Edward Field: "The Last Bohemians" & "Old Acquaintances"

Edward Field is the recipient of the W.H. Auden award, the Bill Whitehead lifetime achievement award, the Lambda Literary Award, and is the author of ten books of poetry, including After The Fall: poems old and new, in which can be found his poem, “Mae West,” published by University of Pittsburgh Press, © 2007.

The Last Bohemians

for Rosetta Reitz
We meet in a cheap diner and I think, God,
the continuity, I mean, imagine
our still being here together
from the old days of the Village
when you had the bookshop on Greenwich Avenue
and Jimmy Baldwin and Jimmy Merrill used to drop in.
Toying with your gooey chicken, you remind me
how disappointed I was with you for moving
to Eight Street and adding gifts and art cards,
but little magazines, you explain, couldn’t pay the rent.
Don’t apologize, I want to say, it was forty years ago!
Neither of us, without clinging to our old apartments,
could pay Village rents nowadays,
where nobody comes “to be an artist” anymore.
Living marginally still, we are shabby as ever,
though shabby was attractive on us once—those years
when the latest Williams or Stevens or Moore was sold
in maybe five bookstores, and the Horton
biography or Hart crane an impossible find.
Continuity! We’re still talking of our problems
with writing, finding a publisher,
as though that was the most important thing in the world.
Sweetheart, we are as out of it as old lefties.
Someone came into my apartment recently and exclaimed,
“Why, it’s bohemian!” as if she had discovered
the last of a near-extinct breed.
Lady, I wanted to protest,
I don’t have clamshell ashtrays,
or Chianti bottles encrusted with candle wax,
or Wilhelm Reich, Henry Miller, and D.H. Lawrence,
much less Kahlil Gibran and Havelock Ellis,
on my bricks-and-boards bookshelves!
But it’s not just the Salvation Army junk she saw
or the mattress and pillows on the floor.
My living style represented for her
the aesthetic of an earlier generation,
the economics, even, of a time,
our time, Rosetta, before she was born.
The youth still come weekends, though not to
“see a drag show,”
or “bull draggers fighting in the gutters,”
or to “pick up a queer or artist’s model.”
But there is something expectant in them
for something supposed to be here, once called,
(shiver) bohemian.

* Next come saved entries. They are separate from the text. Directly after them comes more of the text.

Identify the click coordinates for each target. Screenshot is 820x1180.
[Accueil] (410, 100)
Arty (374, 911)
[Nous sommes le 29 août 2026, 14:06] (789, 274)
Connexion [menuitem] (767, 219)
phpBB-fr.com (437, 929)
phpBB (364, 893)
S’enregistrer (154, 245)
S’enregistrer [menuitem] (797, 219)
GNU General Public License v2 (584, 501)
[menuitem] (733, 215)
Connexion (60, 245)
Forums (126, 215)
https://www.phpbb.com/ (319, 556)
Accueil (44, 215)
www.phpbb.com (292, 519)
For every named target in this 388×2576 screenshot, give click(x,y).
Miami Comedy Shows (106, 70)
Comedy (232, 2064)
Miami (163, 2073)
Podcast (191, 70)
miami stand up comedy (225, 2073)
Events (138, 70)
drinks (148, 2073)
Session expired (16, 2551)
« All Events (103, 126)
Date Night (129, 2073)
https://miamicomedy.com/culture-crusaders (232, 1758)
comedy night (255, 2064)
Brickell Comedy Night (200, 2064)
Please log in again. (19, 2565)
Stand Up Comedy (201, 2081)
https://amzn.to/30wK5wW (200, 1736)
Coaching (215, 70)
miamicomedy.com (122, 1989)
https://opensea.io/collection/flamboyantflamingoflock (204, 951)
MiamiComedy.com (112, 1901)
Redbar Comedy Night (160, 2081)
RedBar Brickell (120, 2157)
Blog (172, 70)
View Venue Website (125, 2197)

Now it’s I who shiver
as I pass them, fearing their rage against
an old guy with the sad face of a loser.
Daytime, it’s safer, with couples in from the suburbs
browsing the antique shops.
I find it all so boring, but am stuck here,
a ghost in a haunted house.
At a movie about a war criminal whose American
lawyer daughter blindly defends him, blasted by the critics
because it is serious and has a message,
the audience is full of old Villagers, drawn to see it
because it’s serious and has a message,
the women , no longer in dirndls and sandals,
but with something telltale about the handcrafted jewelry,
the men not in berets, but the kind that would wear them,
couples for whom being young meant being radical,
meant free love. Anyway,
something about them says Villager,
maybe the remnants of intellect, idealism,
which has begun to look odd on American faces.
Nowadays, there’s nothing radical left, certainly not
in the Village, no Left bank to flee to, no justification
for artistic poverty, nothing for the young to believe in,
except their careers and the fun of flaunting
their youth and freaky hairstyles in trendy enclaves.
Leftover from the old Village, we spot each other
drifting through the ghostly
high-rental picturesque streets, ears echoing
with typewriters clacking and scales and arpeggios
heard no more, and meet fugitive in coffee shops,
partly out of friendship, but also, as we get shabbier and rarer,
from a sense of continuity like, hey, we’re historic!
and an appreciation, even if we never quite got there,
of what our generation set out to do.

Old Acquaintance

Deirdre! Come out!
Come out from behind that screen.
I’ve been hiding behind screens
since before you were born.

— Bette Davis, in Old Acquaintance

Old friend, we’ve come through
in pretty good shape, so far,
better, in fact,
than during those angst-filled years
when you wrecked my life
and I wrecked yours. Remember?
But, back then, we didn’t appreciate each other,
did we—like an ill-matched couple,
a bad job by an incompetent marriage broker,
or who just got married out of general horniness
rather than any real compatibility.
I never liked your looks or size,
and you had ideas of your own
I couldn’t figure out,
though I responded to your goading
and roamed the nights away.
My God, what you led me into,
and I got you into some pretty tight fixes myself.
Life is less strenuous now.
In our golden years, you make few demands.
We’ve both come to like a bit of a wank,
with none of the old recriminations after.
And I’ve learned to admire,
as I pose in the mirror,
your silky length,
respect your sulky independence.
I wonder that I ever thought you
insufficient, myself under-endowed—
or else you’ve grown.
Best of all, I’m impressed
by how good we look together—
the proportions seem just right.
So, Good Cock,
dick, prick, dong,
lul, bite, schwantz,
wang, willie, weenie,
and all your other names,
if you’ve a mind to, now,
and I’d say you’ve earned it,
stand up, old friend, with me
and take a bow.

What are you looking for?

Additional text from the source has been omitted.